> Task instructions: Extract, without alteration, each line from the start of the listing to the line bearing "Task: Open the xv6 (x86 version 6) link".

> Entries provided:

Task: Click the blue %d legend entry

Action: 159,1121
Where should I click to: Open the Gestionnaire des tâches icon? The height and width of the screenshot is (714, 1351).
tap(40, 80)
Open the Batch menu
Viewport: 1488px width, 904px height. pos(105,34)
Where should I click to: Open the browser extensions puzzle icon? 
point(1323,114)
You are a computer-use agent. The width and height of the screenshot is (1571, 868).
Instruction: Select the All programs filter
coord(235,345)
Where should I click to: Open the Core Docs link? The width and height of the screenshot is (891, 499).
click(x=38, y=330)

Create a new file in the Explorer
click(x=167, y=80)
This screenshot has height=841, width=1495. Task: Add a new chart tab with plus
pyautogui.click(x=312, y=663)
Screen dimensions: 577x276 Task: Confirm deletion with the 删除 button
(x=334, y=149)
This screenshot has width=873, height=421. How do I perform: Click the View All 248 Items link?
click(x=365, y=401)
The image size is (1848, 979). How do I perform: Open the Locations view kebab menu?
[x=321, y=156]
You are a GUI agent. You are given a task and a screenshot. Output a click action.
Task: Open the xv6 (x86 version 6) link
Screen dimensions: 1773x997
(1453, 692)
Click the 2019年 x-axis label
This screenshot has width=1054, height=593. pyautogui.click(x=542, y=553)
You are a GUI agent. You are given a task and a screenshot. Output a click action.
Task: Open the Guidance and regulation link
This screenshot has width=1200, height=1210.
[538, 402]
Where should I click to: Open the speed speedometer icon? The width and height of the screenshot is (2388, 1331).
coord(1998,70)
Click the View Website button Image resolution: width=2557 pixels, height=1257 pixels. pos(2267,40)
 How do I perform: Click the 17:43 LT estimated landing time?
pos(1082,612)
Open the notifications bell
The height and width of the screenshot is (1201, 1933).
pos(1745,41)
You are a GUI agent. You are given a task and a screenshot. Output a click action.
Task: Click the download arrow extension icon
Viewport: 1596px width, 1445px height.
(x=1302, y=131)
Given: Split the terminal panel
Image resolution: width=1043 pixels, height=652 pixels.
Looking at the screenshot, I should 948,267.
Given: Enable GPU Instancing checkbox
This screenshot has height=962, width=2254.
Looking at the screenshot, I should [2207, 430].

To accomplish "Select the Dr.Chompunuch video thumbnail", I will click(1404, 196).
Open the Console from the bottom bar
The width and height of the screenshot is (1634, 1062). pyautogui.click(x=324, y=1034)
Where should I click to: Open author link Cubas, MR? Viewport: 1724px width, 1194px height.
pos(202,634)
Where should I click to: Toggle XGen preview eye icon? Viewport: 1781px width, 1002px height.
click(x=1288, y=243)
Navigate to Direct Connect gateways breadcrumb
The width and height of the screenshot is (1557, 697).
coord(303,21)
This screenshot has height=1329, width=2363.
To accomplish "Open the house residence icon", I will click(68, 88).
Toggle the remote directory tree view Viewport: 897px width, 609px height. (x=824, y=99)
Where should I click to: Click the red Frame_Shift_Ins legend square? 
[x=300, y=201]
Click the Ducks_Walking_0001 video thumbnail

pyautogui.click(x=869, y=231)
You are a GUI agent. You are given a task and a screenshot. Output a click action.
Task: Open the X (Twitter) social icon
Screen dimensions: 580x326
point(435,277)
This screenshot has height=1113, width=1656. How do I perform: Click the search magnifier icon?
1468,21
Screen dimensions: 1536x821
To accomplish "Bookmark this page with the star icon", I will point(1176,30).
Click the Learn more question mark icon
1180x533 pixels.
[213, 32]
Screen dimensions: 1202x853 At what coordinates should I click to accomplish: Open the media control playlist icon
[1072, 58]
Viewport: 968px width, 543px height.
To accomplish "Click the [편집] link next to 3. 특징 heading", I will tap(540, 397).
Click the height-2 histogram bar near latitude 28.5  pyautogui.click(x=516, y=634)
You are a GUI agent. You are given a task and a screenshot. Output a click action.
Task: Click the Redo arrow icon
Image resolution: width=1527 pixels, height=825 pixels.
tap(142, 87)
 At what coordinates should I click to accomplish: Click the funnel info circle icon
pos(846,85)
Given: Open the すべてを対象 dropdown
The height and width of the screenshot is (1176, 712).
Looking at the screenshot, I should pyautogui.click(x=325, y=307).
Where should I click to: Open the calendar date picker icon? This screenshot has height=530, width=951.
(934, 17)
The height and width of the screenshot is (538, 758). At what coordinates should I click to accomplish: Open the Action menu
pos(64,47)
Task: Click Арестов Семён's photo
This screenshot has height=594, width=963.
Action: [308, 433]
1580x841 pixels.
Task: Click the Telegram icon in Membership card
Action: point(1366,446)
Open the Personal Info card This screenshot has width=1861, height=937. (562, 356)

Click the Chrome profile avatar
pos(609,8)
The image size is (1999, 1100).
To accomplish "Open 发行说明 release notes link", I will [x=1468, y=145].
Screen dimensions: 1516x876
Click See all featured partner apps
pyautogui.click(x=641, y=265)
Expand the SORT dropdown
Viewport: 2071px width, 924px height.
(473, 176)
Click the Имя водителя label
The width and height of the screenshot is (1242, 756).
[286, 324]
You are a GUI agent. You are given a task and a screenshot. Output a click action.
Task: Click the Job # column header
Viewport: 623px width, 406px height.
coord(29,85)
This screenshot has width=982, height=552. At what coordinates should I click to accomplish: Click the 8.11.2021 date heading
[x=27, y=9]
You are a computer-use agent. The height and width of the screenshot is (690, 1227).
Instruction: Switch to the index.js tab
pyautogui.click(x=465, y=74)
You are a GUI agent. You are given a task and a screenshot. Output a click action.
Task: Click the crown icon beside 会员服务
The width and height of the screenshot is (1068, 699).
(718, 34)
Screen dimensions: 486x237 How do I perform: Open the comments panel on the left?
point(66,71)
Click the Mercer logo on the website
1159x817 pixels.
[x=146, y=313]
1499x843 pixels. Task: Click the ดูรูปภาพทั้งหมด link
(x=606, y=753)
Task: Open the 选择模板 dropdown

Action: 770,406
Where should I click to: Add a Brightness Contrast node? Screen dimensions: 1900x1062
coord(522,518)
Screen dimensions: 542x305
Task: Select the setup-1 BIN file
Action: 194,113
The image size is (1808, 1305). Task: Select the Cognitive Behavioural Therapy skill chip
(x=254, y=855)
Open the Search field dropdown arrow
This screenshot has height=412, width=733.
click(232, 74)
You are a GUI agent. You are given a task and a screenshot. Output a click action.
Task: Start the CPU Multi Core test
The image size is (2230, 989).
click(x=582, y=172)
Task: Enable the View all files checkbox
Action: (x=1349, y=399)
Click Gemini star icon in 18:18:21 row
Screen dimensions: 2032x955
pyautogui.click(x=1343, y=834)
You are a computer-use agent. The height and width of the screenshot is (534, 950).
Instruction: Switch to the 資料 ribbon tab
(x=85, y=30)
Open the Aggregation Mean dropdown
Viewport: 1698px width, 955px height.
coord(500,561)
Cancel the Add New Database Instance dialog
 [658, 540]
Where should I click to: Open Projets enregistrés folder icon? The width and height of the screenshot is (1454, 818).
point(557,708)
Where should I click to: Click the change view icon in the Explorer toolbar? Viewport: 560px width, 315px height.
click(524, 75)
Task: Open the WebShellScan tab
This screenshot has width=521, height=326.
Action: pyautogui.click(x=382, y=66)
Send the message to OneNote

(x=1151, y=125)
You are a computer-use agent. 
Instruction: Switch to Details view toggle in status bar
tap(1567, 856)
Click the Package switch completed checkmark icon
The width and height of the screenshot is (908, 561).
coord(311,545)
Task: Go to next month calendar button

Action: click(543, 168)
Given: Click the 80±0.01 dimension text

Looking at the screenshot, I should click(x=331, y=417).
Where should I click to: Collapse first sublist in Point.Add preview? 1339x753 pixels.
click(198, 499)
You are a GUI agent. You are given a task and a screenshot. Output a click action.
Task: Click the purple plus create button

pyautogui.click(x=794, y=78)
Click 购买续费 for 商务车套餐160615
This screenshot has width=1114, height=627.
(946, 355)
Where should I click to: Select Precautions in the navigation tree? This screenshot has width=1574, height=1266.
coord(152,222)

> Solution to this exercise:
Task: Click the blue %d legend entry

Action: 159,1121
Where should I click to: Open the Gestionnaire des tâches icon? The height and width of the screenshot is (714, 1351).
tap(40, 80)
Open the Batch menu
Viewport: 1488px width, 904px height. pos(105,34)
Where should I click to: Open the browser extensions puzzle icon? 
point(1323,114)
You are a computer-use agent. The width and height of the screenshot is (1571, 868).
Instruction: Select the All programs filter
coord(235,345)
Where should I click to: Open the Core Docs link? The width and height of the screenshot is (891, 499).
click(x=38, y=330)

Create a new file in the Explorer
click(x=167, y=80)
This screenshot has height=841, width=1495. Task: Add a new chart tab with plus
pyautogui.click(x=312, y=663)
Screen dimensions: 577x276 Task: Confirm deletion with the 删除 button
(x=334, y=149)
This screenshot has width=873, height=421. How do I perform: Click the View All 248 Items link?
click(x=365, y=401)
The image size is (1848, 979). How do I perform: Open the Locations view kebab menu?
[x=321, y=156]
You are a GUI agent. You are given a task and a screenshot. Output a click action.
Task: Open the xv6 (x86 version 6) link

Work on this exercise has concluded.